AUFGABE A:
Fassen Sie den Lesetext in zwei Sätzen zusammen.
AUFGABE B:
Entscheiden Sie für jede Aussage, ob sie mit dem Lesetext übereinstimmt, und belegen Sie jede Antwort mit einem wörtlichen Zitat: (i) Laut Ruppert gibt es konkurrierende Projekte an anderen bayerischen Universitäten. (ii) Giorgi Khubua fühlt sich bereits als Kaukasier. (iii) Der Kaukasus besteht im engeren Sinn aus Georgien, Armenien und Aserbaidschan.

LESETEXT:
======

Auch die Virtuelle Hochschule Bayern (vhb) soll mit ihren Möglichkeiten einbezogen werden. „Konkurrierende Projekte an anderen bayerischen Universitäten sind nicht in Sicht“, gibt Präsident Prof. Dr. Dr. habil. Godehard Ruppert seine Einschätzung wieder. Ein Stellenwunsch sei beim bayerischen Wissenschaftsministerium hinterlegt, denn: „Ohne zusätzliche Ressourcen geht es im Augenblick nicht. Erst wenn die großen Studierendenjahrgänge die Universität verlassen haben, ergibt sich unter Umständen eine Möglichkeit, neue Bereiche auch mit eigenen Ressourcen zu stärken“, so der Präsident. Die Universität Bamberg bringe jedenfalls für das Vorhaben beste inhaltliche Voraussetzungen mit, da sie mit den Fächern Slavistik, Turkologie und Iranistik bereits die Nachbarregionen abdecke.
Das bestätigt auch Giorgi Khubua, und er ist sich sicher: „Dies alles kann helfen, eine kaukasische Identität zu schaffen“. Die wäre dann zwar künstlich konstruiert – das sei die europäische aber ebenfalls. „Ich fühle mich noch nicht als Kaukasier, sondern als Georgier. Aber der europäische Gedanke gibt mir Hoffnung für den Kaukasus.“
Hintergrundinformation: Der Kaukasus – eine spannungsgeladene Region
Um den Kaukasus zu verstehen, muss man ihn zunächst näher kennenlernen. Damit bezeichnet man die Region zwischen Schwarzem und Kaspischen Meer, eine Brücke zwischen Europa und Asien. Sie besteht im engeren Sinn aus den drei Ländern Georgien, Armenien und Aserbaidschan. Im Kaukasus treffen die russischen, türkischen und iranischen Einflüsse der Nachbarstaaten aufeinander.

======

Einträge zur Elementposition
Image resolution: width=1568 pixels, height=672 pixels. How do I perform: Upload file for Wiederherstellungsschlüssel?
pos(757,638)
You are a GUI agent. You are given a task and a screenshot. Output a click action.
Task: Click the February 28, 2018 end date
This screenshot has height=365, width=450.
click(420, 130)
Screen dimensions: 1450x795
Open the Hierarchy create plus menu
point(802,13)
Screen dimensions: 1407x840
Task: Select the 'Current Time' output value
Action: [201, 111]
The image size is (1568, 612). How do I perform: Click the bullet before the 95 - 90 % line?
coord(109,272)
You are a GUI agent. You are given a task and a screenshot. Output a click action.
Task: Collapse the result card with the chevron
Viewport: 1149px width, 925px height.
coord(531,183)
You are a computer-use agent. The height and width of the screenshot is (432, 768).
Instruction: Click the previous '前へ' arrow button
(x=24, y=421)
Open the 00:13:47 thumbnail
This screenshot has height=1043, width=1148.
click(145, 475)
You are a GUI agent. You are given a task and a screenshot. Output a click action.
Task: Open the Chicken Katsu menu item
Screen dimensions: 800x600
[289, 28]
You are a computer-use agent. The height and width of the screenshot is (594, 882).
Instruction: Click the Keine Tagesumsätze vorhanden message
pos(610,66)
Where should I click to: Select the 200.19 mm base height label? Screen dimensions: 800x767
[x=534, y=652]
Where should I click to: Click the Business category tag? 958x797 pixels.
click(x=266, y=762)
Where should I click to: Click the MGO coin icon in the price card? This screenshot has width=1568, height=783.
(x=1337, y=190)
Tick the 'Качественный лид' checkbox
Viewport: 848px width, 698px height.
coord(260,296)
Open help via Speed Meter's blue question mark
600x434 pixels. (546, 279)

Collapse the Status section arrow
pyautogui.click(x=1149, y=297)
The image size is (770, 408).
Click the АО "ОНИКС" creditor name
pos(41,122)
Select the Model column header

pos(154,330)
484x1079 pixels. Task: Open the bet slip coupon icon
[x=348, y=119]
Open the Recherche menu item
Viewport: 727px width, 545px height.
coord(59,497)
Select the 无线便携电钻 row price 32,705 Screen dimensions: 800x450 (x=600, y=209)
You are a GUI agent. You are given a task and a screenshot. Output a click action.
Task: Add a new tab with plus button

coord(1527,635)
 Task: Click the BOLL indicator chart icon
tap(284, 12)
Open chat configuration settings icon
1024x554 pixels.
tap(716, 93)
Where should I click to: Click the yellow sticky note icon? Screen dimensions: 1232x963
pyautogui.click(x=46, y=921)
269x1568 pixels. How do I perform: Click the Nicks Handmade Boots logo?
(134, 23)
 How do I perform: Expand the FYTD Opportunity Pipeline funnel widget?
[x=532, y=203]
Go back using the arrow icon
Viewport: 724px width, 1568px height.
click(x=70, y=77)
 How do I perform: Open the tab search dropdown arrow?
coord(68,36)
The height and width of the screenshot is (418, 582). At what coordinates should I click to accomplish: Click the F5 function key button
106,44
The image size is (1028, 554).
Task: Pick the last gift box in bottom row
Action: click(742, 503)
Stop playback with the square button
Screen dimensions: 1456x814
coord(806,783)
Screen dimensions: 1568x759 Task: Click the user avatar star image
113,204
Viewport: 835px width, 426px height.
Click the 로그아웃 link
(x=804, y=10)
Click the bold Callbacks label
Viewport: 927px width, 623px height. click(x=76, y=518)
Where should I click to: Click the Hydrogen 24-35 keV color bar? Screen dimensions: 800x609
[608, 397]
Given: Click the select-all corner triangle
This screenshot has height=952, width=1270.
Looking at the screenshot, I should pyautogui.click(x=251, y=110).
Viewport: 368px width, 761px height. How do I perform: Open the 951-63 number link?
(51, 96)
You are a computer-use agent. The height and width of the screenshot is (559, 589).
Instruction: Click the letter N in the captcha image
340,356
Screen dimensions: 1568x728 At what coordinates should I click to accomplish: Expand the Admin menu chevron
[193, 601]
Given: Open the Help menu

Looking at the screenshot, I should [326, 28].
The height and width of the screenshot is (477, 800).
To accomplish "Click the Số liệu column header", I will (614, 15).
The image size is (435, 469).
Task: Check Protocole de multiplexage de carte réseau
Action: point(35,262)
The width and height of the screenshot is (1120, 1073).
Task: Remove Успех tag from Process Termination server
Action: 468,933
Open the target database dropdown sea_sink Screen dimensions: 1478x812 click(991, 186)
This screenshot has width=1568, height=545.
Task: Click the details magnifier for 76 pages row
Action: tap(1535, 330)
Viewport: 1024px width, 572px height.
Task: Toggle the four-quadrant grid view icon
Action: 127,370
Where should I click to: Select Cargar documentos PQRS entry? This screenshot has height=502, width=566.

======

MUSTERLÖSUNG A:
Laut Präsident Godehard Ruppert geht das Vorhaben derzeit nicht ohne zusätzliche Ressourcen, doch die Universität Bamberg bringe mit Slavistik, Turkologie und Iranistik beste inhaltliche Voraussetzungen mit, und Giorgi Khubua ist sicher, dass dies helfen kann, eine kaukasische Identität zu schaffen. Der Kaukasus ist die Region zwischen Schwarzem und Kaspischem Meer, die im engeren Sinn aus Georgien, Armenien und Aserbaidschan besteht und in der russische, türkische und iranische Einflüsse aufeinandertreffen.

MUSTERLÖSUNG B:
(i) Nein: „Konkurrierende Projekte an anderen bayerischen Universitäten sind nicht in Sicht“
(ii) Nein: „Ich fühle mich noch nicht als Kaukasier, sondern als Georgier.“
(iii) Ja: „Sie besteht im engeren Sinn aus den drei Ländern Georgien, Armenien und Aserbaidschan.“